President Barack Obama has few or no chances left to salvage health-care reform after major snafus with the federal exchange website and his erroneous comments that implied every person would be able to keep their health plan, no exceptions.
The federal exchange website has been a debacle, causing untold damage to the Affordable Care Act. Each day it clunks along increases doubts about the whole program. If Obama doesn't get the website fixed within weeks, he will be handing Republicans a campaign issue for 2014. If Republicans took both houses of Congress, they could attempt to repeal the ACA, leaving Obama severely weakened even if he vetoed such a bill.
Larry Levitt of the Kaiser Family Foundation told the Washington Post that "if the website had been working well, and a million people had gotten to the end of the process, we'd be looking at a very different trajectory now."
Levitt remains optimistic: "Assuming the website gets fixed, I would assume a surge of enrollment in December, and another surge in March."
In full damage control, Obama has tried to thread the needle between his clearly wrong and oft-repeated promise that people could keep their health plans and the goal of having a large enough pool of people in the exchanges to spread risk and keep costs down. He announced Thursday that insurers could renew policies that do not meet ACA standards for another year, through the end of 2014 -- if states allow them to do so. This one-year extension will ease the disruption for some individuals, at some cost to the risk pool -- a necessary political step to restore a modicum of confidence.

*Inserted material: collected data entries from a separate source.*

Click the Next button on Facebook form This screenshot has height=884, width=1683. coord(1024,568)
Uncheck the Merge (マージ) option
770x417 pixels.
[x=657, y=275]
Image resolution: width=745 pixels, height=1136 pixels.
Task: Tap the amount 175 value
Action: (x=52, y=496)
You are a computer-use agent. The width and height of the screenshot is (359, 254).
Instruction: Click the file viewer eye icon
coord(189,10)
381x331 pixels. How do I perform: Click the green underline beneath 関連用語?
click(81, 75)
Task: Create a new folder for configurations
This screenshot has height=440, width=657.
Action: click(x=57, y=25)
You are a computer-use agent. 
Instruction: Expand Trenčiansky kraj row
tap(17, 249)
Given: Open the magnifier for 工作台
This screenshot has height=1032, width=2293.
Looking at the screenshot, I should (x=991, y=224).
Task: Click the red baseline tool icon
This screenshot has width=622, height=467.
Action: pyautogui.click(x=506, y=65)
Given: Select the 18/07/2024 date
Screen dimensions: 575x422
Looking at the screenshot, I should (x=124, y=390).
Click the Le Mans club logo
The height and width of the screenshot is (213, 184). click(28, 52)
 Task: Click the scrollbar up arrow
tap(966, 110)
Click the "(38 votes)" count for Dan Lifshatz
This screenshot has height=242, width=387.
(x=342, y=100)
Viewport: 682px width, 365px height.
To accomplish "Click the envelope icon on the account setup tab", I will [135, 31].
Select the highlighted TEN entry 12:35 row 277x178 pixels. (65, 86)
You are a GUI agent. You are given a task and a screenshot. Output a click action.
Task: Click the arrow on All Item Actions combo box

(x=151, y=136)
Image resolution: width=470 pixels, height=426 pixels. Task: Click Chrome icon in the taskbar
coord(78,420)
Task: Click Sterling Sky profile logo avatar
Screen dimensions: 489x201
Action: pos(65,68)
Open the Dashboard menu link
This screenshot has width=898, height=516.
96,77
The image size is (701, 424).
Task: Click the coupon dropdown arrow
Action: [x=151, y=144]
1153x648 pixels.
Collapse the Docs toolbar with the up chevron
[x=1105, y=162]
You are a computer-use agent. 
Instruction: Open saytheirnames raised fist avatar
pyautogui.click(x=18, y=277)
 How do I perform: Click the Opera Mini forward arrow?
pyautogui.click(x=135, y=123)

His solution is better than the bill introduced by Sen. Mary Landrieu, D-La., supported by California Sen. Dianne Feinstein, to require insurance companies to renew old plans that don't meet minimum standards set by the ACA, if they were started in 2013 or earlier, unless the individual chooses another plan or the insurer stops providing health insurance in the individual market.
She expects that over time, people in the old plans would seek better value and more comprehensive coverage in the exchanges and the old plans would dry up. In the short term, however, healthier people who benefited from past insurer discrimination would most likely stick with their old plans, which means the risk pool in the exchanges could have fewer healthy people. Exchanges won't work if only sick people sign up. Senators should reject this indefinite, permanent solution.
What is completely unacceptable is a House Republican plan, introduced by Rep. Fred Upton, R-Mich., that would allow insurers to cancel plans, keep selling old plans that do not meet minimum standards under the ACA, enroll new people in these plans and deny coverage to people with pre-existing conditions. This really is repeal, and would mark a return to the bad old days.
The federal health exchange was supposed to be an opportunity for people to get health coverage in states where governors opposed the ACA.
In Texas, for example, Gov. Rick Perry refused to set up a state exchange where people can shop for health coverage and get subsidies, though his state has 6.1 million uninsured residents. Only 17 states, including California, set up their own exchanges.
According to the Department of Health and Human Services, the federal government in the first month processed applications for just under 1.5 million people. Of those, about 502,000 have actually selected a health plan or enrolled in Medicaid.
Most of these enrolled through a state exchange, like Covered California.
Clearly, the federal exchange website disaster continues to have ripple effects. The president and supporters of the ACA in Congress must do something.
But they must take great care in providing fixes, lest they unravel the whole program. The focus should be on doing whatever it takes to get the website and enrollments going.